***** Exercise input *****

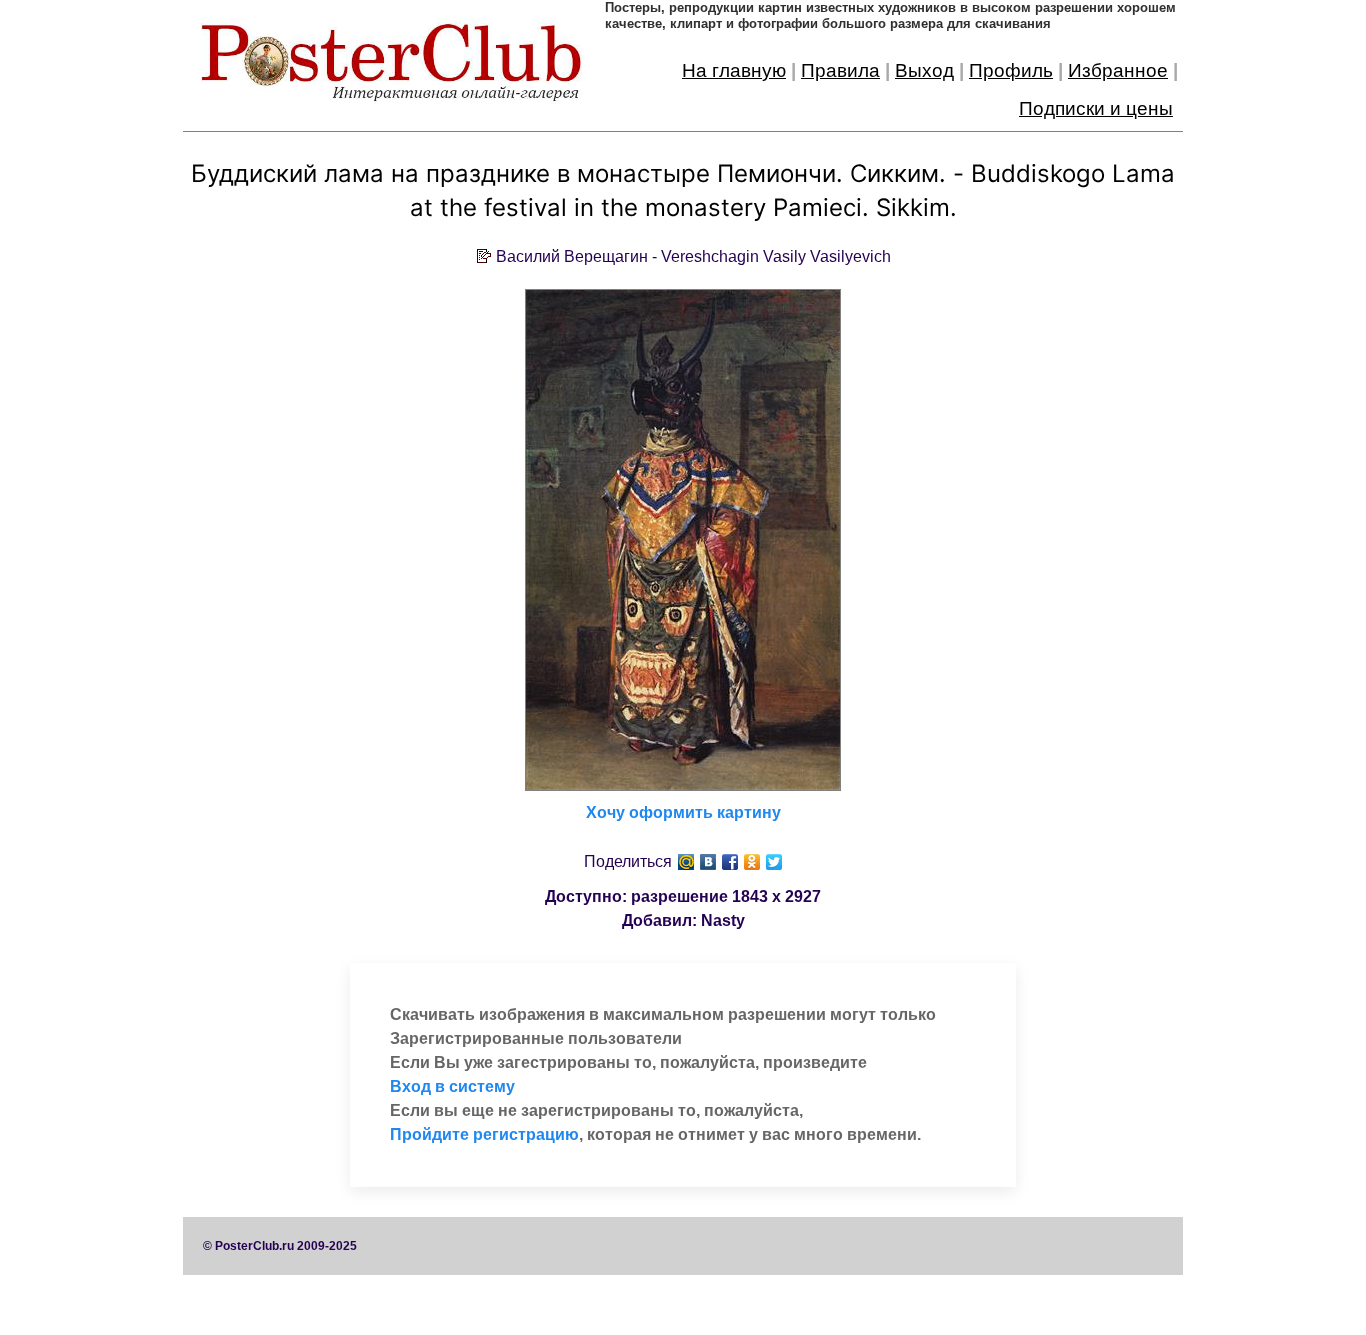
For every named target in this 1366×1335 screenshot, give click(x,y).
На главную (734, 70)
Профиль (1011, 70)
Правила (840, 70)
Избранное (1118, 70)
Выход (924, 70)
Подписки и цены (1096, 108)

*****

- Description of the task
Could you reproduce the listing above word for word while leaving out its pictures?

- Finished task
For every named target in this 1366×1335 screenshot, give click(x,y).
На главную (734, 70)
Профиль (1011, 70)
Правила (840, 70)
Избранное (1118, 70)
Выход (924, 70)
Подписки и цены (1096, 108)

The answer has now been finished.